But the 2011 victory, when Martin Johnson’s England were as comprehensively beaten as Eddie Jones’ side on Saturday, didn’t lead to anything. Good enough to beat Australia at that year’s World Cup, they then lost to Wales in the quarter-finals. In 2012, they ran New Zealand close in Christchurch but shipped 60 points the following week in Hamilton.

On it went. Wales, Six Nations champions in 2013, lost their opening game of that Six Nations to Ireland. They didn’t lose again in that championship; Ireland didn’t win again.

“That is the big challenge, isn’t it – to be consistent? We can take confidence from that win on Saturday,” says van der Flier. “We know we can put in that kind of performance now, know that when the next match comes around that there is no reason why we shouldn’t perform like we did on Saturday.

Conan strikes for Ireland’s second try. Source: James Crombie/INPHO

“Maybe in the past we would be guilty of putting in a huge performance and then not backing it up consistently. That is not something this side wants. We want consistency. We started that on Saturday. We will try and back it up.”

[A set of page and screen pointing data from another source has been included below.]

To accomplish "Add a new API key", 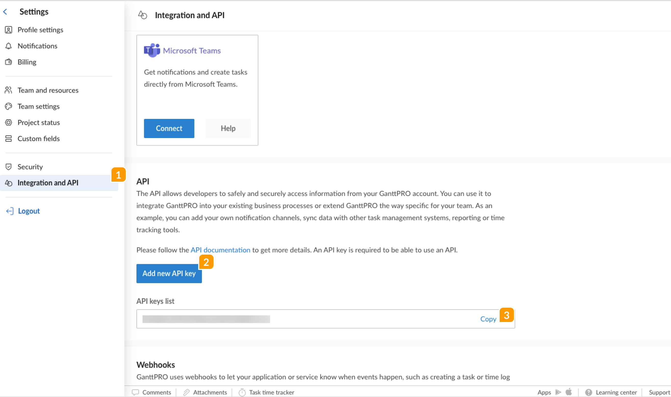I will (169, 273).
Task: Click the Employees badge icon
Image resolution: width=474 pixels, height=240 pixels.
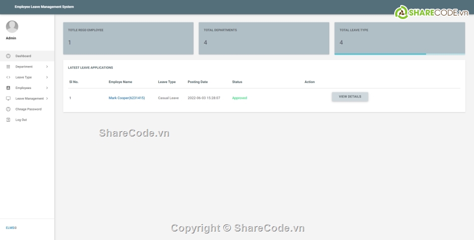Action: coord(8,88)
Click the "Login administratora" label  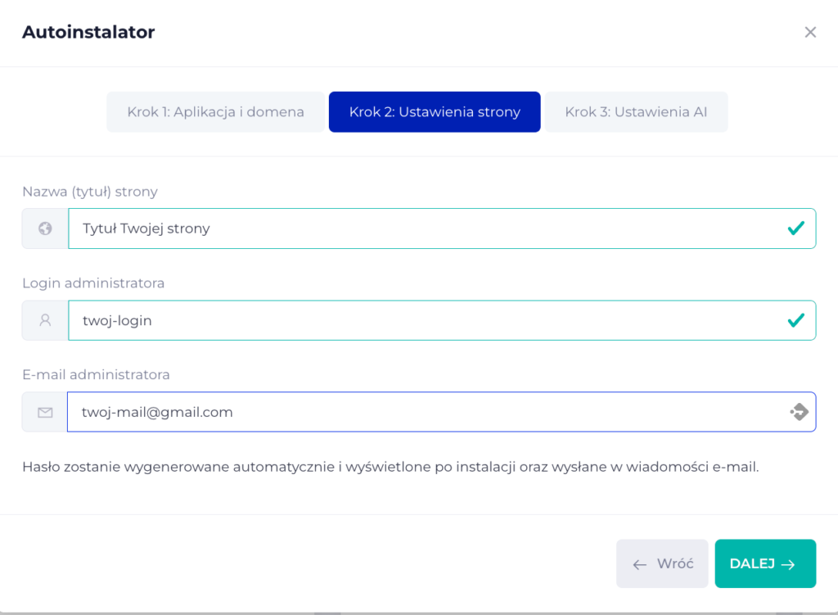pos(93,283)
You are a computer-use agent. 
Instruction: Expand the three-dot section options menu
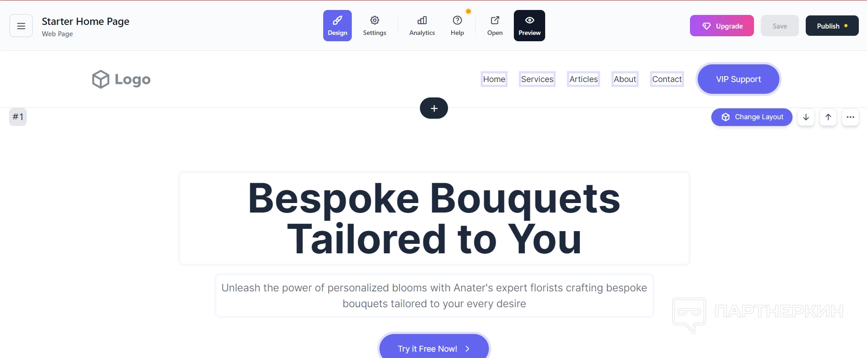point(851,117)
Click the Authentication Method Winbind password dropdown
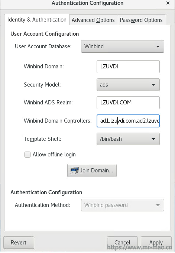Viewport: 175px width, 253px height. (x=123, y=205)
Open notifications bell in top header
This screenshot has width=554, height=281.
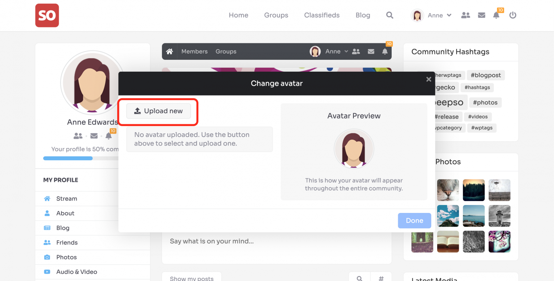(x=496, y=15)
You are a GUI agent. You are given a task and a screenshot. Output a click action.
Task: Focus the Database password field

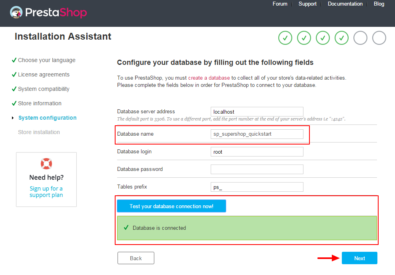pyautogui.click(x=257, y=169)
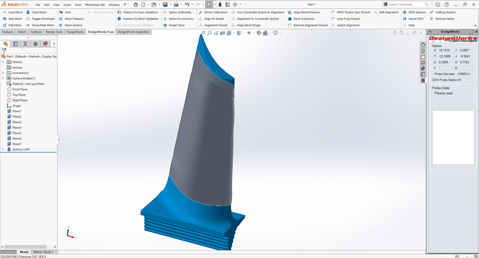Click the Search Commands field

click(406, 4)
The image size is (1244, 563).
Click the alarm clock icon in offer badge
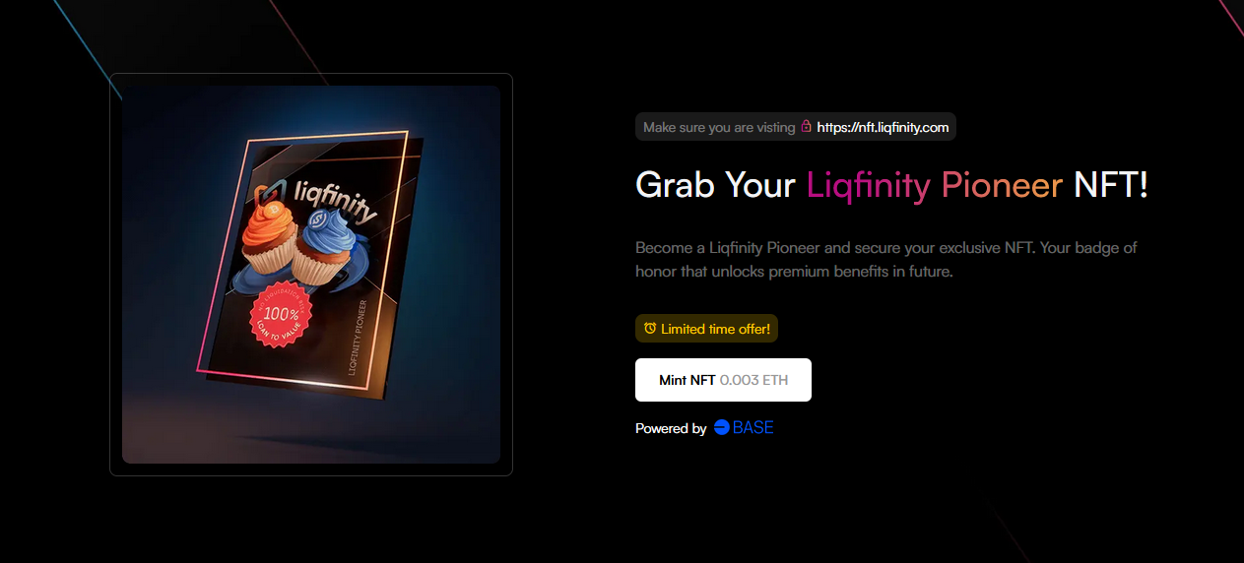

Interestingly van der Flier talked about the improvements that he personally, and the team generally, need to make, pointing out how there will be days when things don’t flow smoothly and winning ugly becomes something to take pride in.

“You can’t really play just for big moments,” he said. “Obviously the glamorous tries look wonderful, you want to do them every game but, to be honest in my experience there are some games that won’t be won by magnificent moments; it is often just a grind and doing the basics very well. That is something we can strive for.”

They have no other choice, not if they want to leave a legacy for themselves, because great wins stay in the memory for a while but great teams are lodged in there forever.